Dès son arrivée en Arménie, le Président Nicolas SARKOZY s’est rendu au Mémorial du génocide arménien de Dzidzernagapert (Erevan) pour y déposer une gerbe de fleurs en compagnie de son homologue arménien Serge SARKISSIAN. Les deux chefs d'État ont ensuite visité le Musée du génocide, où Nicolas SARKOZY a écrit dans le livre d’or "La France n’oublie pas", avant de se rendre au Jardin des souvenirs pour y planter un arbre en mémoire des victimes.

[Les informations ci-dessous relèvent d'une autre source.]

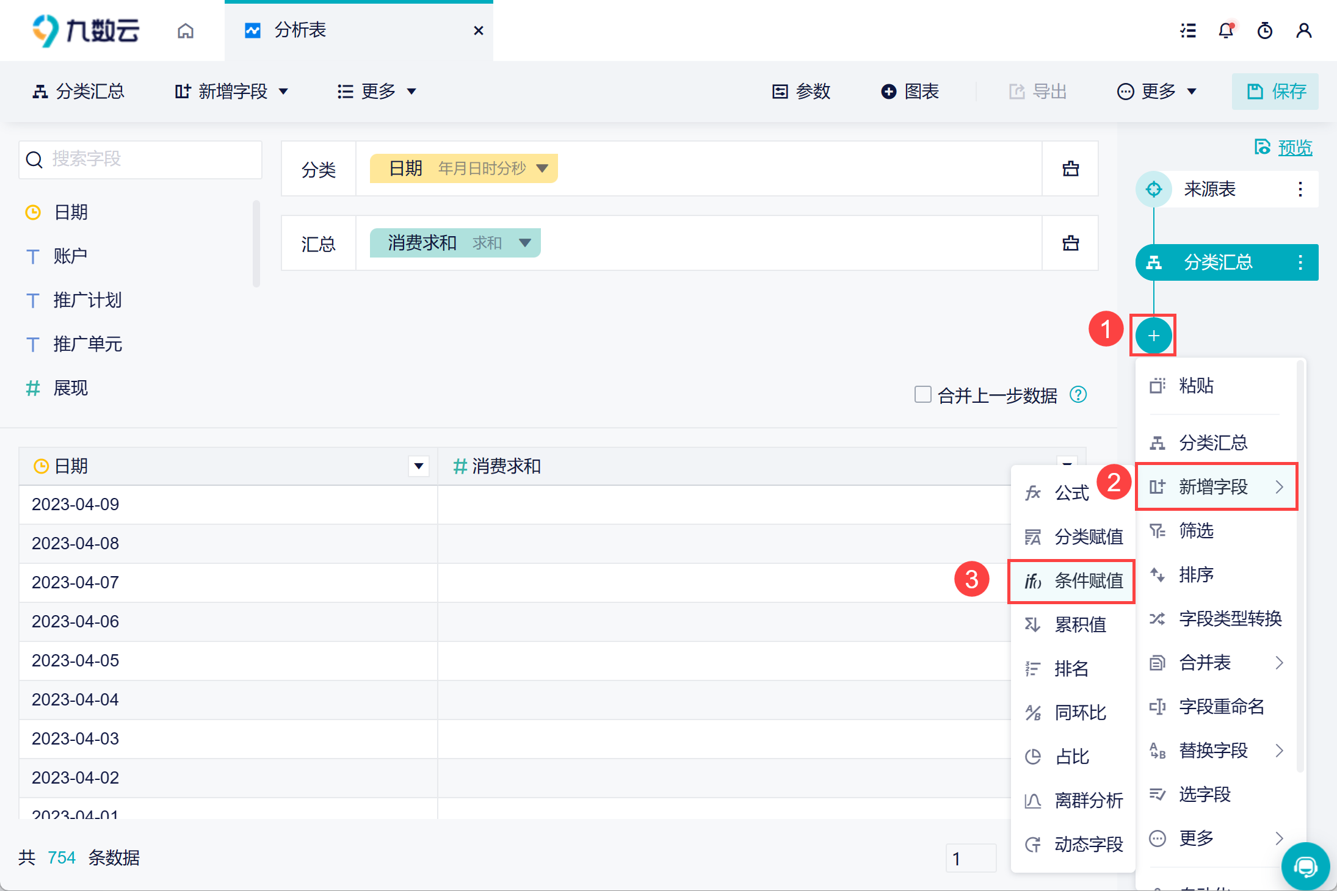This screenshot has height=891, width=1337.
Task: Click the 保存 button
Action: (1275, 92)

Le Président de la République Nicolas SARKOZY était en déplacement en Arménie les 6 et 7 octobre 2011. Roland BLUM réagit à cette visite historique et aux annonces qu'a faites le Chef de l'État :
"En exhortant la Turquie à reconnaître le génocide arménien, "première entreprise d'extermination de l'histoire contemporaine", Nicolas Sarkozy a apporté la meilleure des réponses à tous ceux qui l'accusent, avec facilité et parti pris, de n'avoir que faire de la mémoire des Arméniens.

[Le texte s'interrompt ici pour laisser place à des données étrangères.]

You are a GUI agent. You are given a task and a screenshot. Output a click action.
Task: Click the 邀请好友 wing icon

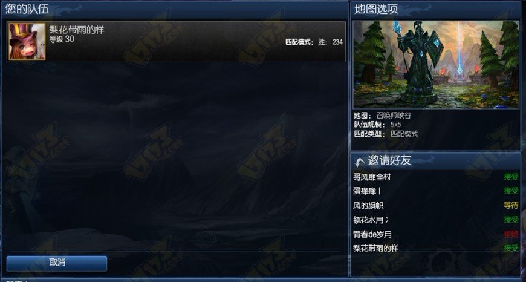[360, 162]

Le Président de la République, fidèle à son refus de l'immobilisme, ne s'est pas contenté de se bercer de mots : si la Turquie persévérait à nier sa responsabilité dans ce premier grand crime de l'histoire du XXème siècle, il a prévenu que la France cesserait de la ménager et ferait en sorte que la loi punisse comme il se doit la négation du génocide.

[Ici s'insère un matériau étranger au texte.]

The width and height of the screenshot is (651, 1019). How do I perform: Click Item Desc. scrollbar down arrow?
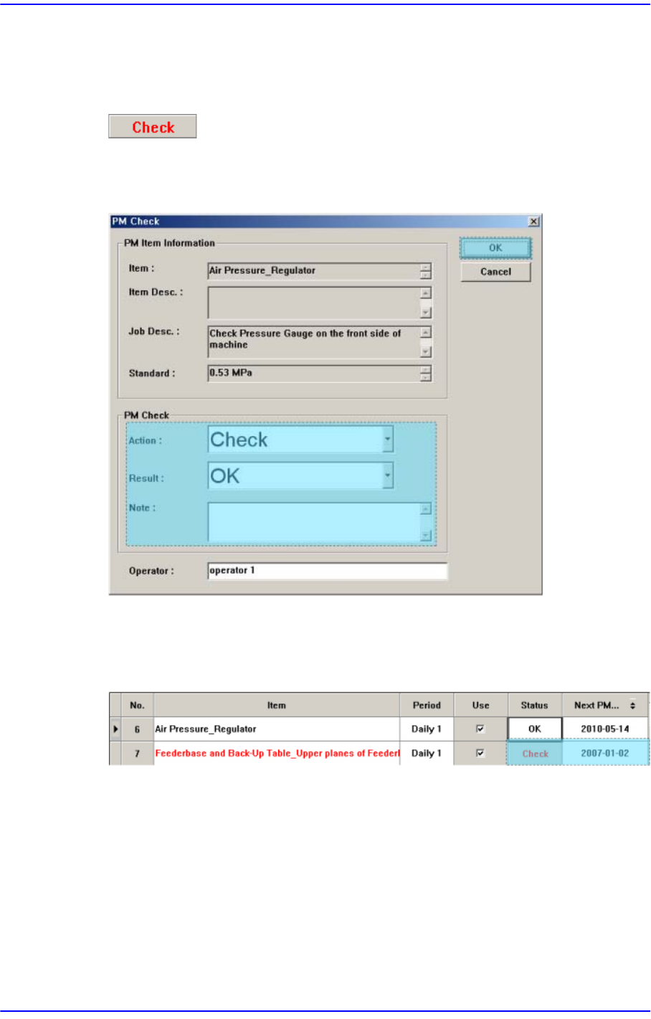point(426,313)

Désormais maîtresse du Sénat, la gauche se trouve donc face à ses responsabilités.
Nul n'ignore que la gauche ne s'est pas mobilisée comme elle aurait dû si elle avait vraiment souhaité faire adopter la proposition de loi de pénalisation du négationnisme au mois de mai dernier : 94 de ses sénateurs, toutes tendances confondues, soit une claire majorité, avaient alors approuvé l'irrecevabilité du texte, s'étaient abstenus ou n'avaient carrément pas pris part au vote.
Nul n'ignore non plus que la gauche n'a jamais renoncé à faire entrer la Turquie en Europe, alors que Nicolas Sarkozy a tout fait depuis quatre ans pour faire échouer Ankara dans cette entreprise, et est sur le point d'éloigner cette menace à tout jamais. François Hollande et Martine Aubry ont tous deux clairement confirmé qu'ils souhaitaient relancer les négociations en ce sens, gelées depuis 2007 par Nicolas Sarkozy pour décourager le Gouvernement turc de rejoindre l'Union européenne et d'y obtenir une influence comparable à celle de la France ou de l'Allemagne.
L'avenir immédiat nous dira donc si la gauche respectera ses belles promesses législatives lorsque la proposition de loi de pénalisation sera de nouveau présentée au vote du Sénat."